I begin by measuring 1100 grams of filtered water into my kettle, and then set it on the stove to boil. I then measure 62 grams of coffee beans and hand-grind them at a medium to course setting. I set the ground beans aside and prepare my Chemex. I’ve found folding the Chemex filters down the middle helps keep it in place when I begin my pour-over.
One reason I like the Pour Over gooseneck kettle is because it includes a thermometer on the lid. When the water reaches just past 200 degrees Fahrenheit, I pull it off the stove. I then put my Chemex with filter on my scale and tare it before I pour 100 grams of water over the filter. This rinses away any paper taste from the filter and helps warm the Chemex vessel.
Dump the water from the Chemex, and then carefully place your coffee grounds into the filter. Tare the scale again, and slowly pour about 120 grams (or twice the amount of coffee) over your beans, make sure to cover them all. The goal here is to allow the water to release the carbon dioxide from the beans and prepare them for the pour over. Let the coffee bloom for about 30-40 seconds.
Then take your kettle and slowly pour about another 400 grams worth of hot water over the beans. I’ve found making smallish circles with the gooseneck allows for a more even extraction of beans. Take a spoon or bamboo stick and gently stir the slurry to make sure there’s no clumping going on. Then pour the rest of the water using the same circular motions.

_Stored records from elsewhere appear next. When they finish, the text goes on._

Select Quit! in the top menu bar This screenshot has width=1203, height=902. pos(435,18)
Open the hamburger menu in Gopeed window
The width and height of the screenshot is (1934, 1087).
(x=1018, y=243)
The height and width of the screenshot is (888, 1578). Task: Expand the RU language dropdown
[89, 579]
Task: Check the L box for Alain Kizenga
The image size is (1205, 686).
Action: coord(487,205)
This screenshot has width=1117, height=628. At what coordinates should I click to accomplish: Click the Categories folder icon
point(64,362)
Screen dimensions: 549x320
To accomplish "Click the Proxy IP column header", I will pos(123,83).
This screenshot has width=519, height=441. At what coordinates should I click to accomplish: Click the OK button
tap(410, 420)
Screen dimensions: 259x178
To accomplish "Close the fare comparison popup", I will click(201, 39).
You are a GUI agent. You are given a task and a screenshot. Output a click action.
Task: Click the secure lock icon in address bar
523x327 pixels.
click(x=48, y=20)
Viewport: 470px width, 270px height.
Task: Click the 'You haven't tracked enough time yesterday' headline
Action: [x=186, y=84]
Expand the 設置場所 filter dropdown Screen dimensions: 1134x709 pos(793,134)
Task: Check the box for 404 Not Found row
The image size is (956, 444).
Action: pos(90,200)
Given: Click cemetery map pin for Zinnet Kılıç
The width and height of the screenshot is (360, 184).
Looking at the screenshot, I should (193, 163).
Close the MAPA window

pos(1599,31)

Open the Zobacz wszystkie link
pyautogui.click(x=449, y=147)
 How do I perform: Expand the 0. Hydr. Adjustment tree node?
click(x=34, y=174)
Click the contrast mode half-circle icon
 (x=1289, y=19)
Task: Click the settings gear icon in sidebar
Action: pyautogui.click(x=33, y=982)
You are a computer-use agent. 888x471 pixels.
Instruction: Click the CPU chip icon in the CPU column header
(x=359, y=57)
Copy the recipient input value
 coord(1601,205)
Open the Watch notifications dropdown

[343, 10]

The entire pour-over, from start to finish, should take about 3:30 to 4:30 minutes, although don’t stress too much if you take a little longer. I’m probably taking closer to 5 minutes most mornings, but that could be because I’m barely awake before my first cup.
I allow the coffee to brew until I see it begin to drip from the filter before tossing it in the trash. I then give the fresh coffee a quick stir before enjoying it with a few ounces of half-and-half. If you’ve used good quality coffee, give it a taste test before adding a lot of sweeteners. You might find the flavors of the coffee are enough to please your palate.